> _EXERCISES TO COMPLETE_:
1: In the sports column excerpt, at which bookstore did Bill Romanowski sign copies of his book?
2: Pick up the sports column excerpt after its final sentence and write the next few lines in the same voice.

> _SELECTED EXTRACT_:

•••

Perhaps because covering a Bill Simmons book signing is beneath him, Newsday’s Wally Matthews visited a Westbury, NY Barnes & Noble earlier this week, to observe Bill Romanowski autographing copies of “Romo, My Life on the Edge: Living Dreams and Slaying Dragons” for the adoring public.
There was the middle-aged lady with the orange hair who practically floated away from the table sighing, “Big guy! Big and good-looking!”
Or the schoolteacher who brought her 15-year-old son and marveled, “I never thought he’d be so mild-mannered. I got a definitely different perspective of him. He’s a gentleman.”
Still, she didn’t want her name in the paper for fear that her association, however fleeting, with an admitted steroid cheat might cost her tenure.
Then there were those who liked the old Romo just fine. “If you ever asked me to name an NFL guy who was on steroids, I’d say Romanowski,” Bill Schiraldi of Glen Cove said. “But so what? If you were afraid someone was going to take your job, you’d do anything to stay on top.”
“I came to a point near the end of my career where I was always searching, always pushing,” Romanowski said. “And I got to a point where somebody presented a substance to me that was not on the banned list … and me being a guy that pushes the limit, in fear of losing my job at the end of my career, not being able to do what I love to do … well, when morality and ambition collide, what wins out? For me at that point, it was ambition.”
It’s a nice little speech, delivered sincerely if a bit robotically, and it may well be true, but to buy that Romanowski only resorted to chemical help near the end of a 16-year career marked by violence uncommon in its viciousness even for the NFL, never missing a game because of injury, is to, well, buy his book.
Because if Romanowski wasn’t in the grip of ‘roid rage when he committed mayhem on Collins and Meggett and Stokes and Williams, then clearly this man was a near-homicidal maniac who belonged not on the football field, but in solitary.
That the NBA’s new dress code is being imposed on a bunch of millionaires who can afford their own fancy threads, isn’t offensive, in and of itself. That the league has made such a rule without consulting the Players Association, however, smacks of trying to appeal to some of the print and broadcast media’s worst instincts. Surely David Stern knows that any player who publicly complains about the code risks ridicule from the yack radio merchants, much as the Pacers’ Stephen Jackson was accused by ESPN Radio’s of “playing the race card”. It’s incredible how often someone in the sports world suggests that their ethnic or racial group has been singled out and/or they’ve personally been discriminated against, their argument is instantly dismissed by deep thinkers such as Coleman claiming “they’re playing the race card. ”
From the NY Daily News’ Filip Bondy.
This week, David Stern banned Mahatma Gandhi (no sports coat), Gen. George Patton (too many silver medals) and Jesus Christ (sandals) from ever playing in his league.

•••

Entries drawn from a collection
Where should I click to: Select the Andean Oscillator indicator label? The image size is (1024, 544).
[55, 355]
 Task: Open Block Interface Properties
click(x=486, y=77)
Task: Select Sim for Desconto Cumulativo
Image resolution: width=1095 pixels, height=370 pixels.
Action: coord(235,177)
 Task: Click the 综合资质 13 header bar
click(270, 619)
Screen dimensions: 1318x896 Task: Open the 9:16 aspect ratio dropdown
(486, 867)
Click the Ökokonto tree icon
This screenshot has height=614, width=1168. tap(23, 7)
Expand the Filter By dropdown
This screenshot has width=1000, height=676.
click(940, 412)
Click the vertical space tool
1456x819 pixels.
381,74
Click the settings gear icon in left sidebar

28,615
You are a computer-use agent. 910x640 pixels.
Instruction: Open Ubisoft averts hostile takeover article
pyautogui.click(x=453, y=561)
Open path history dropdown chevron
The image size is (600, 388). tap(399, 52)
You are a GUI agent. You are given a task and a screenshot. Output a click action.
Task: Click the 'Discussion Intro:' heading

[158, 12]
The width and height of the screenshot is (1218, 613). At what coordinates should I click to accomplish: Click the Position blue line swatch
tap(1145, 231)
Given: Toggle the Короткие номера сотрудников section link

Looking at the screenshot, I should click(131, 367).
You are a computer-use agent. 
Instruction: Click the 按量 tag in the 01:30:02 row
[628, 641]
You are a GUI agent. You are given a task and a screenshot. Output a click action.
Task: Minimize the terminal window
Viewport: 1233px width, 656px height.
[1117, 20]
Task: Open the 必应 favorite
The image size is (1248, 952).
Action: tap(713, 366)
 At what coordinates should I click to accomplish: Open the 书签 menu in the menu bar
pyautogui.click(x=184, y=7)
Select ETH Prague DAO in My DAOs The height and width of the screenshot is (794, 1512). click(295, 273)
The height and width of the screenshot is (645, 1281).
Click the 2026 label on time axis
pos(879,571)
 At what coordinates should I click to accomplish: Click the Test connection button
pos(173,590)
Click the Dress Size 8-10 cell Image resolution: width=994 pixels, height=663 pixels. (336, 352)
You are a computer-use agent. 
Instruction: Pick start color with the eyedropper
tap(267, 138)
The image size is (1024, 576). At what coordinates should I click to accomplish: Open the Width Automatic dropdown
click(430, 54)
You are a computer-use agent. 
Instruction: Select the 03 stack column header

•••

> _SET OF ANSWERS_:
1: A Barnes & Noble in Westbury, NY.

2:
They wouldn’t meet the dress code, couldn’t watch from the bench if they suffered a season-ending injury. And soon enough, there are bound to be more modern, less influential exiles: nonconformists like Allen Iverson and Dallas owner Mark Cuban, rebels without a sports coat.
Cultural imperialism is a tricky business, if you’re the NBA commissioner. You want to be as liberal as the next white, middle-aged New York Democrat. You’ve successfully marketed your game for the young, anti-establishment, hip-hop kids.
But then there are those corporate sponsors and TV analysts out there, shaking their heads at the sight of Tim Duncan’s exposed shirttail, or at a million indecipherable tattoos.
The tattoos won’t come off, but the jewelry just might.
It gets confusing in a hurry, this kind of fashion fascism. Why should today’s athletes be bound by the demands of such an ephemeral notion as business style? Their work has nothing to do with office attire. Sports coats are the descendents of the waistcoats worn at the court of Charles II, king of England in the 17th century. They are, by nature and by history, stifling.
From the Associated Press :
A man got a prison term longer than prosecutors and defense attorneys had agreed to ” all because of Larry Bird.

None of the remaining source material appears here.